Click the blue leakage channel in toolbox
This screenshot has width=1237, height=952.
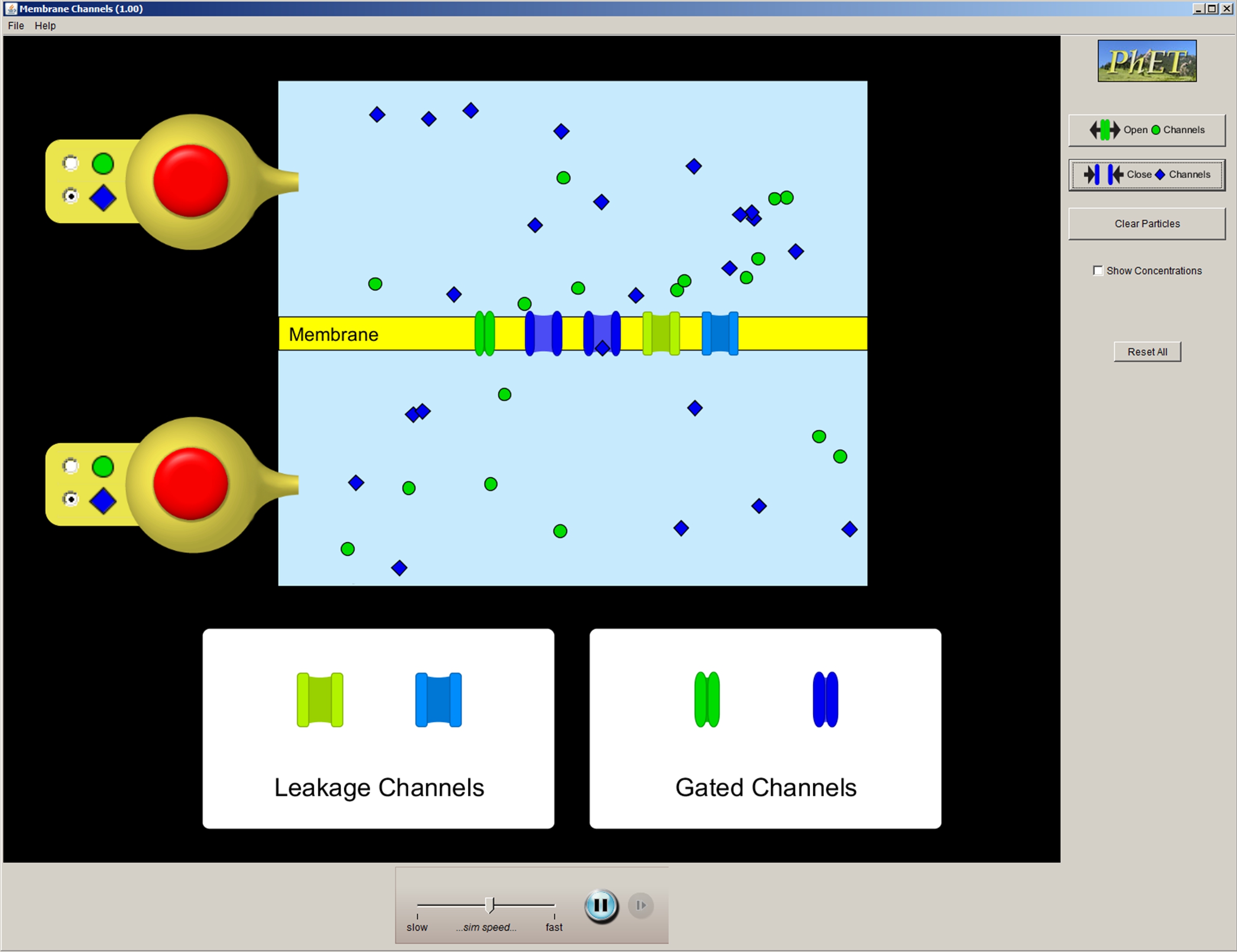[438, 700]
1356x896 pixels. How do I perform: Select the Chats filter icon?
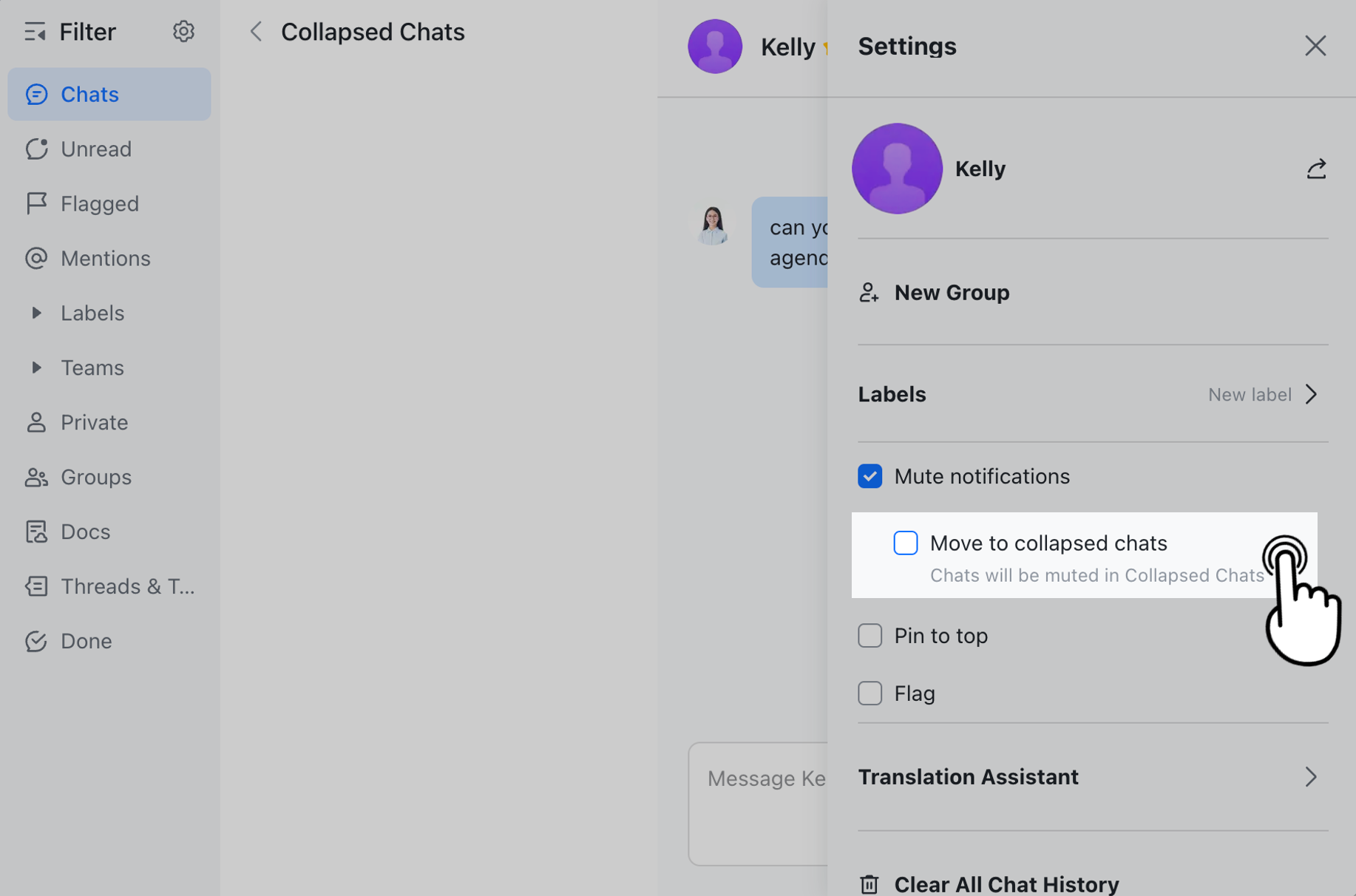(x=37, y=94)
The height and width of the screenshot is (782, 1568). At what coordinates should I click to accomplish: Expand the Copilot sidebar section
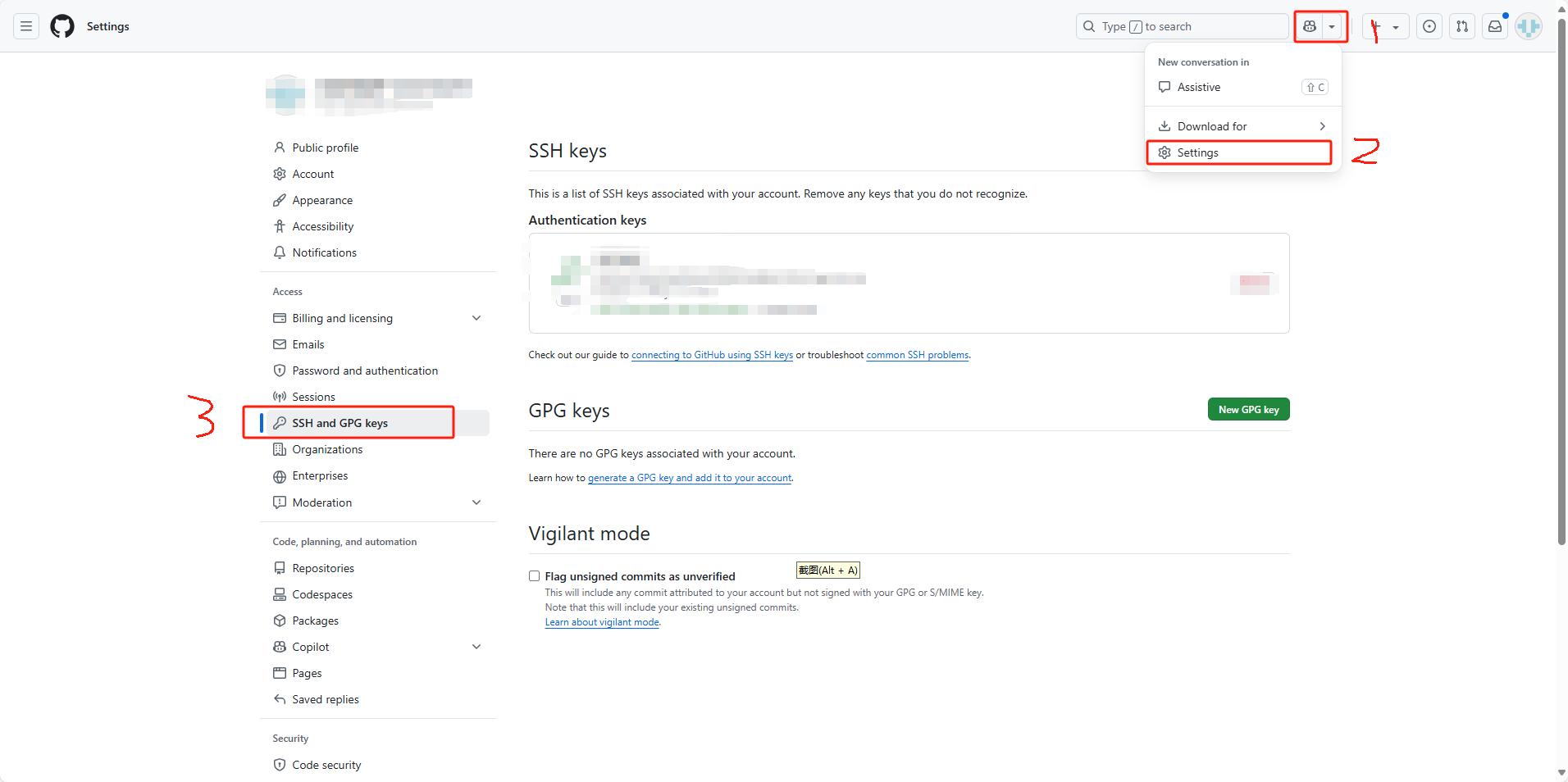[x=476, y=646]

====

**ASSIGNED TASK**
Restate the records word for word, omitting images.

**EXERCISE OUTPUT**
Click the blue leakage channel in toolbox
This screenshot has width=1237, height=952.
[438, 700]
1356x896 pixels. How do I perform: Select the Chats filter icon?
(x=37, y=94)
The height and width of the screenshot is (782, 1568). At what coordinates should I click to accomplish: Expand the Copilot sidebar section
[x=476, y=646]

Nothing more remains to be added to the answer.